**YOUR INSTRUCTIONS**
When you copy the entries, omit the images and keep every word as it is.

RAW DATA START

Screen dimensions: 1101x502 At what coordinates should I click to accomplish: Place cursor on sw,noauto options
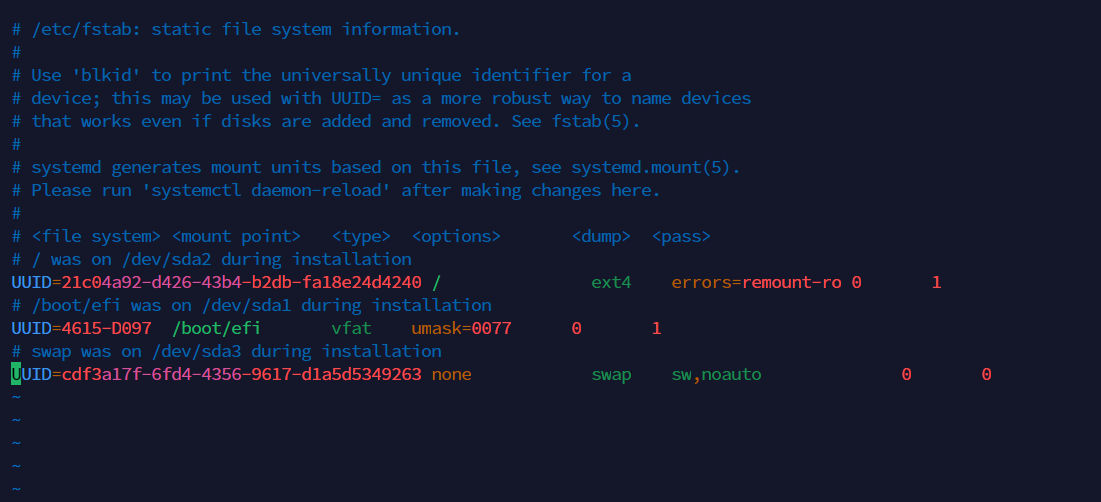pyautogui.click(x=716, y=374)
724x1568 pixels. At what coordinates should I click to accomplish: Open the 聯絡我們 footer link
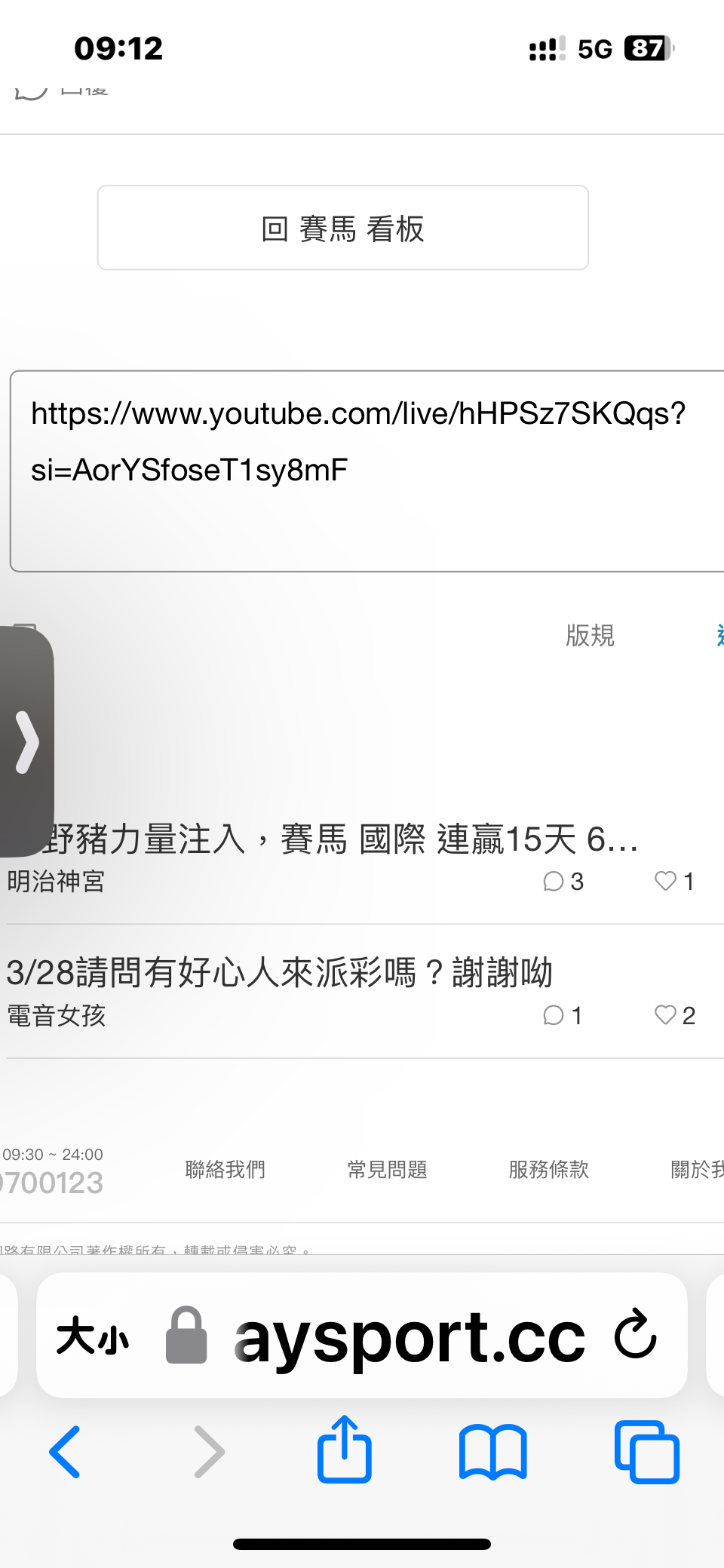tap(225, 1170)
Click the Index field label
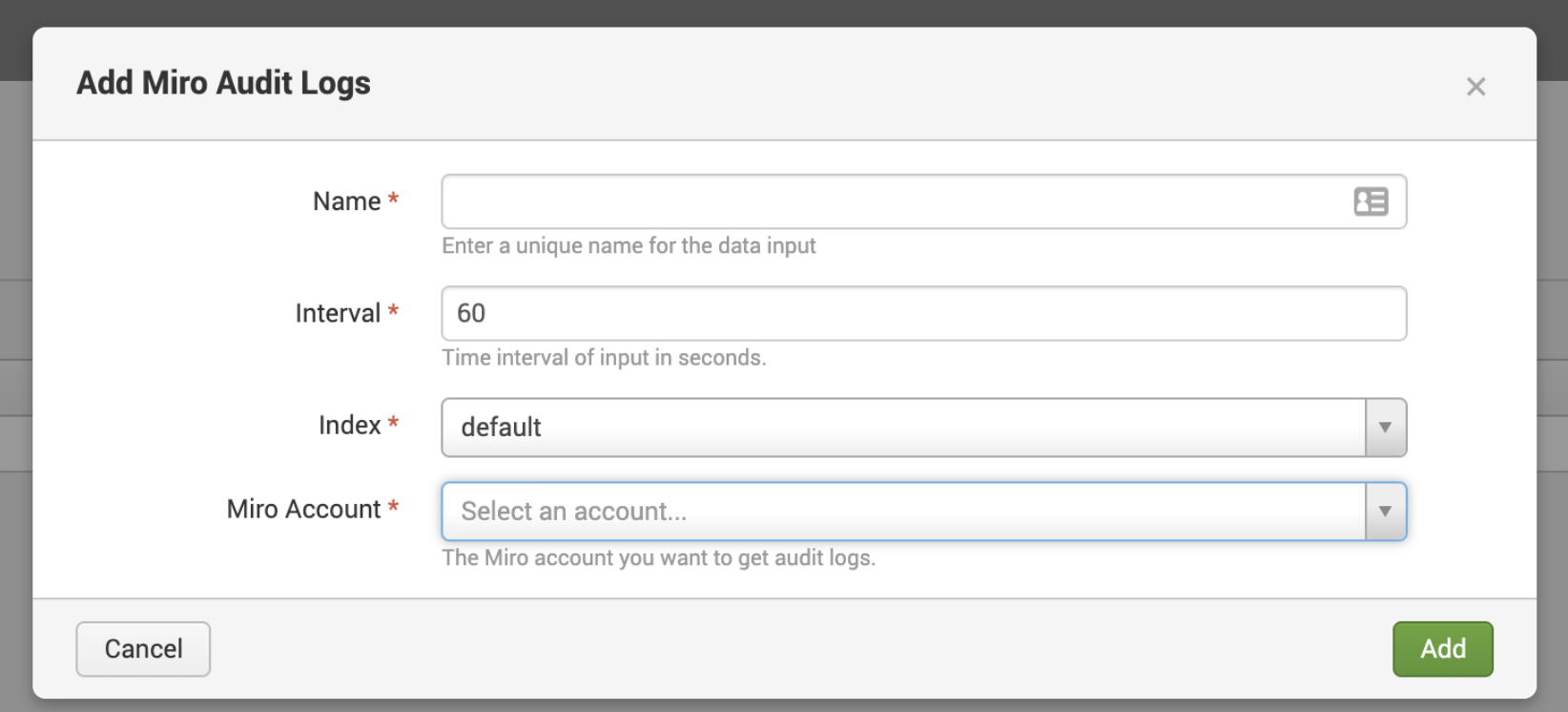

RAW DATA END

**RESPONSE AREA**
Screen dimensions: 1101x502 At what coordinates should I click to accomplish: Place cursor on sw,noauto options
pyautogui.click(x=716, y=374)
724x1568 pixels. At what coordinates should I click to accomplish: Open the 聯絡我們 footer link
tap(225, 1170)
Click the Index field label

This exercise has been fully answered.